Tuesday, March 16, 2010
Tuesday's Santa Fe Chicken Soup $5.08
Santa Fe Chicken Soup ($5.08)
1/3 cup Brown Rice (.10)
approx. 1 lb chicken breast (2.00)
1 lime, halved (.29)
2 tsp taco seasoning (.10)
6 corn tortillas (.31)
1 Tbsp Olive Oil (.10)
1 clove garlic, minced (.05)
1/2 onion, chopped (.05)
1 can (4 oz) diced green chilis (.79)
1 box chicken broth or 2 cans chicken broth (1.29)
1-2 cups water
Cut chicken into smallish pieces - approx 1" chunks - cover with lime juice then 1 tbsp taco seasoning. Heat 1 Tbsp olive oil in large pot over medium heat, add garlic and onion, saute until onion is soft - 5 minutes, add chicken and saute another 5 minutes, add chilies and saute an additional 2 or so minutes. Add 2 cans or 1 box of chicken broth, the uncooked brown rice, and the other 1 Tbsp of taco seasoning. Bring to a boil then cover and reduce heat to very low ... leave covered for 40 minutes, then uncover for the last 8 minutes ... soup in an hour!

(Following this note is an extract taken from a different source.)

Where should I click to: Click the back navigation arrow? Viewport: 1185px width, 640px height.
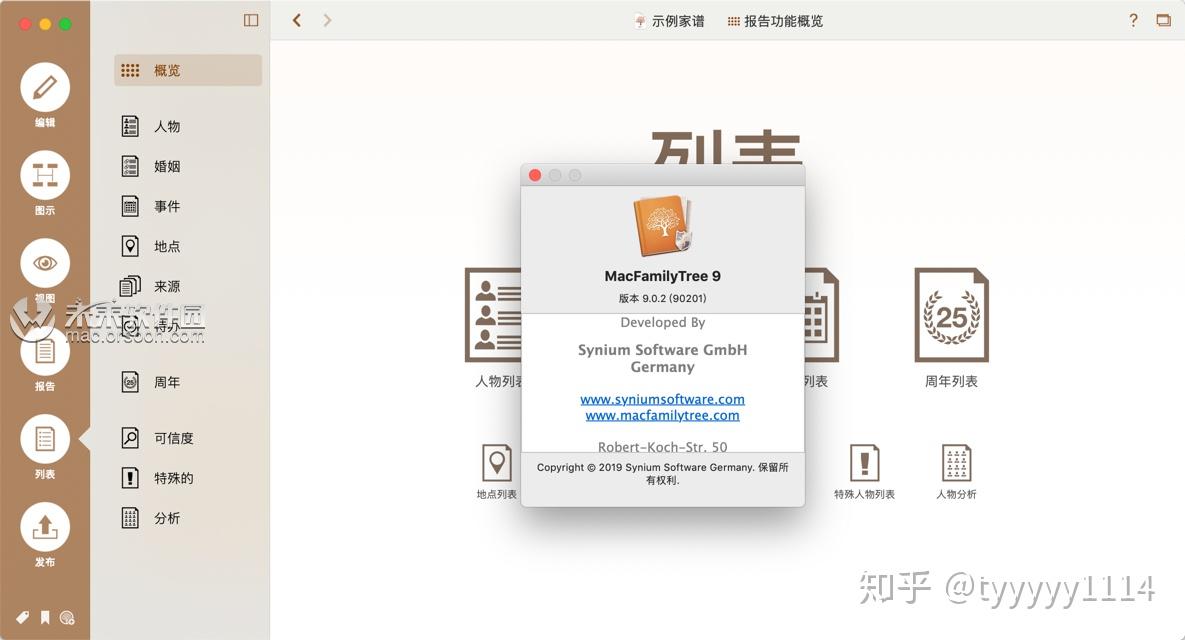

You'll also need to cut tortilla chips into 1/2 inch strips and bake to crisp - about 15 minutes in a 350 degree oven (you can do this anytime in the cooking process).
To serve, place a few baked tortilla strips in the bottom of bowl, spoon 1/4 of the soup onto the tortillas, then top with a few more tortilla strips, a Tbsp of salsa, and sour cream and cilantro if available!
A perfect meal that needs no side dishes!